_Task to carry out_. Look through the entries below for the line that contains "hafriyat ankara (1141, 1390)", then set down that line and each one after it exactly, through the last.

[Stored data entries]
------------------------
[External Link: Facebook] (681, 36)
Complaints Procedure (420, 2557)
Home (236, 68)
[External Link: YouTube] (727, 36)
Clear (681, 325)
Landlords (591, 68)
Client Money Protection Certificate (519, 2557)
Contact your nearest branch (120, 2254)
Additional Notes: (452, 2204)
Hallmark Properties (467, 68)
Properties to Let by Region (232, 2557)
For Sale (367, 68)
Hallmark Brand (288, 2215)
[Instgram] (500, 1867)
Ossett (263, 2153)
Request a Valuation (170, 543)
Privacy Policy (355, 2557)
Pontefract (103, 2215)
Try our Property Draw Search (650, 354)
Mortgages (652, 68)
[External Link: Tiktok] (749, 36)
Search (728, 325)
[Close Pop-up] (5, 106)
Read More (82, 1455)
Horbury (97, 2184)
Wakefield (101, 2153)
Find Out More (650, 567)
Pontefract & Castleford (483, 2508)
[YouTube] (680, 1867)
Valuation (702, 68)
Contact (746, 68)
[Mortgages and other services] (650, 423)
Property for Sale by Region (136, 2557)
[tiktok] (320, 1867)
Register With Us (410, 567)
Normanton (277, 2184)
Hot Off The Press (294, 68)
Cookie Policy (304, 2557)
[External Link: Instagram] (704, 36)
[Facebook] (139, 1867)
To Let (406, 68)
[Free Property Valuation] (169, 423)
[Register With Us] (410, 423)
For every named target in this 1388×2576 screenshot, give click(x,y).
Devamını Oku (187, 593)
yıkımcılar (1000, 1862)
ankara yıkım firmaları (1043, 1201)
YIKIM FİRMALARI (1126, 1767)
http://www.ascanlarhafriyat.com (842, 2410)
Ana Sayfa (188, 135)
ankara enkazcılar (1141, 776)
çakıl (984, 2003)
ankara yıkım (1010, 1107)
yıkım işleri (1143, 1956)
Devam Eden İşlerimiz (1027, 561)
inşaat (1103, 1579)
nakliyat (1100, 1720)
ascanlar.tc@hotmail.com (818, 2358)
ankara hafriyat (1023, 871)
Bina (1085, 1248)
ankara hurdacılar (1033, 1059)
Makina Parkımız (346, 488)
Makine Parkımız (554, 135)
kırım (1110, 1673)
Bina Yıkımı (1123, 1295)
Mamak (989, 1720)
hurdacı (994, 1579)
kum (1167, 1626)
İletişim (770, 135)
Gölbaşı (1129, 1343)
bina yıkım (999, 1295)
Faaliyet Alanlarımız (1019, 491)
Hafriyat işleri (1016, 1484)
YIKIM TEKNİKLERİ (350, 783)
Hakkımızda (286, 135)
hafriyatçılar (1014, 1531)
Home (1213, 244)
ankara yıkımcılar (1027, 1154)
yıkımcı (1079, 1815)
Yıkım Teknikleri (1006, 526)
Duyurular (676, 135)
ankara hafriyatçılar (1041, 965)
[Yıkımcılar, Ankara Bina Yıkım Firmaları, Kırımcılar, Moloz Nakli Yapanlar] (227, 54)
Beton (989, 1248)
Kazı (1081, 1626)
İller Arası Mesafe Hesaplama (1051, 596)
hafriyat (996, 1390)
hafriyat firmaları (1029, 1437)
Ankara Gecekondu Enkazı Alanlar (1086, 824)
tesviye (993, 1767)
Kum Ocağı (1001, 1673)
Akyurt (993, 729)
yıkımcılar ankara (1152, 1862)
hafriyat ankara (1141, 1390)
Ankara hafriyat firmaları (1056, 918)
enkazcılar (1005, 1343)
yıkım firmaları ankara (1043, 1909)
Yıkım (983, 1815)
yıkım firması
------------------------
_Result of the exercise_.
hafriyat ankara (1141, 1390)
Ankara hafriyat firmaları (1056, 918)
enkazcılar (1005, 1343)
yıkım firmaları ankara (1043, 1909)
Yıkım (983, 1815)
yıkım firması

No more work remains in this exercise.